_STATED PROBLEM A:_ Copy the entries below line for line, with no changes.

Josh Radnor 00:13:38  But there’s also I can feel I revealed something to the world of myself through that character. I got married a little over a year ago, and my wife had never seen the show, and she said, look, I’m curious. And that was a good thing for us, for our relationship, that she had never seen the show. But she said, I’m curious about this time in your life that I missed. I want to see it. So I decided it was time to rewatch it and we just decided to formalize it. Craig and I are doing this rewatch and we’re having a great time talking about it, but there’s been something wonderful about having, much like the show itself, having this older, wiser perspective on it rather than being the person inside of it, but actually looking back on it and seeing, oh, I wasn’t half bad on that show. And the show itself is delightful and I’m so much kinder to myself watching it now. So I’m having like a very meta, very interesting experience re-engaging with the show.

Josh Radnor 00:14:30  But in terms of identity issues, it was both shattering and also opened up all these avenues of my life, for which I’m incredibly grateful.

Eric Zimmer 00:14:39  I love how you talk about it in such a nuanced way. And you referenced nuance in the beginning, right? We’re not all bad. We’re not all good. I think nuance is kind of the secret sauce to wisdom to a certain degree. But you talk about it in the sense like, imagine that you were in high school. We were all in high school, and 20 years later, all anybody ever wants to talk about is who you were in high school. Not anything you had done since all of that and how that might get to be tiresome or confusing. And yet, at the same time, you’re also recognizing this profound gift that you got, right? I mean, that changed the trajectory of your life in a positive way. And I like seeing you kind of come back and revisit it from a more holistic place. And I think the lesson for all of us is around identity.

_GIVEN ENTRIES:_
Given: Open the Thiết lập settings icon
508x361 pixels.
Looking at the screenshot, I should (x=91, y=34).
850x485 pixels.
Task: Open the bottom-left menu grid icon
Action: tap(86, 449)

_STATED PROBLEM B:_ List every timestamp that appears in the interview transcript.

_FULL SOLUTION A:_
Given: Open the Thiết lập settings icon
508x361 pixels.
Looking at the screenshot, I should (x=91, y=34).
850x485 pixels.
Task: Open the bottom-left menu grid icon
Action: tap(86, 449)

_FULL SOLUTION B:_
00:13:38
00:14:30
00:14:39